The standard paradigm is you train first on a big data set, and then you deploy. Dall·E and ChatGPT were trained on the internet circa 2021, and then [their knowledge] froze. Then it spews out what it already knows. A more natural way is [test-time training], to try to have it absorb the data and learn on the job, not have separate training and deployment phases.

There is definitely an issue with computers, called the domain shift or data set bias — this idea that, if your training data is very different from the data that you’re using when you’re deploying the system, things are not going to work very well. We’re making some progress, but we’re not quite there yet.


Is the problem similar to how banks warn investors that past performance may not predict future earnings?

That’s exactly the problem. In the real world, things change. For example, if a field mouse ends up in a house, it’ll do fine. You will never get rid of that mouse! [Laughs.] It was born in a field, has never been in a house before, and yet it will find and eat all of your supplies. It adapts very quickly, learns and adjusts to the new environment.

That ability is not there in current [computer vision] systems. With self-driving, if you train a car in California and then you test it in Minnesota — boom! — there is snow. It has never seen snow. It gets confused.

Now people address this by getting so much data that [the system] has basically seen everything. Then it doesn’t need to adapt. But that still misses rare events.

It sounds like AI systems are the way forward, then. Where does that leave humans?

The work coming out of OpenAI both on the text front (ChatGPT) and on the image front (Dall·E) has been incredibly exciting and surprising. It reaffirms this idea that, once you have enough data, reasonably simple methods can produce surprisingly good results.


But ChatGPT made me realize that humans are not as creative and exceptional as we like to see ourselves. Most of the time, the pattern recognizers in us could be taking over. We speak in sentences made from phrases or sentences we have heard before. Of course, we do have flights of fancy and creativity. We’re able to do things that computers cannot do — at least for now. But most of the time, we could be replaced by ChatGPT, and most people wouldn’t notice.

It’s humbling.
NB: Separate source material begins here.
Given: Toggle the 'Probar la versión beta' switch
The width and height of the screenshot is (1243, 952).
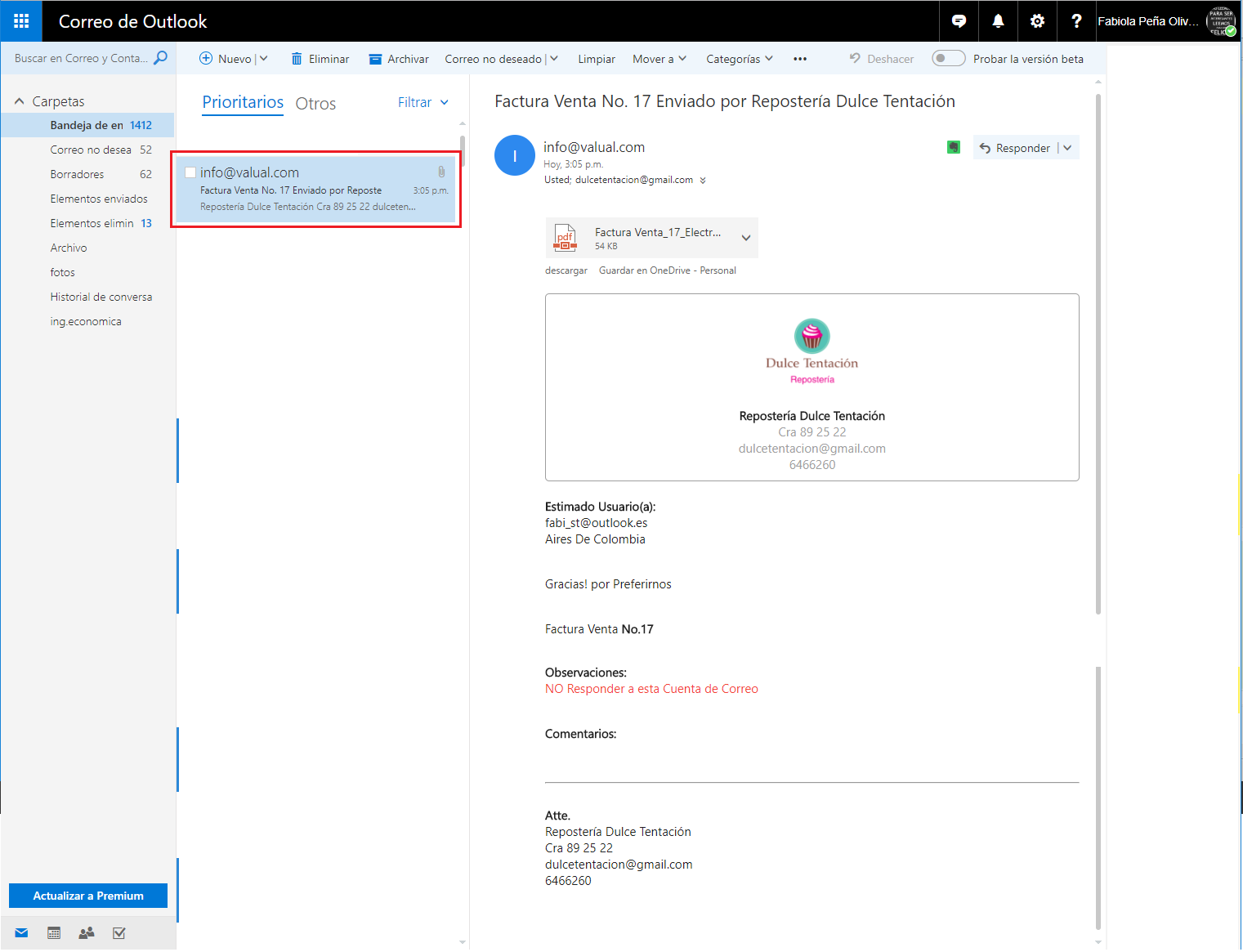Looking at the screenshot, I should (x=948, y=59).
But it’s also a motivator to break out of those patterns, to try to have more flights of fancy, to not get stuck in cliches and pastiches.

Some scientists have expressed concern about the risks AI poses to humanity. Are you worried?
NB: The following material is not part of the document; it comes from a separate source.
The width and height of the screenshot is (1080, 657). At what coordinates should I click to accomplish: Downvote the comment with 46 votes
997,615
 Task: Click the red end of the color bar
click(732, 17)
A lot of researchers that I have great respect for have been warning about artificial intelligence. I don’t want to minimize those words. A lot of those are valid points. But one needs to put things in perspective.

Right now, the biggest danger to civilization comes not from computers but from humans. Nuclear Armageddon and climate change are much more pressing worries. The Russian Federation has attacked its completely innocent neighbor. I was born in Russia, and it’s particularly horrifying that my former countrymen could be doing this. I’m doing all I can to make sure this remains topic number one.

We may think that the AI revolution is the most important event of our lifetime. But the AI revolution will be nothing if we don’t save the free world.

So you don’t worry at all about AI?

No. You know, I love to worry. I am a great worrier! But if Putin destroying the world is here [raises hand to his head] and climate change is here [lowers hand to his shoulders], then AI is down here [lowers hand to his feet]. It’s fractions of a percent of my worry compared to Putin and climate change.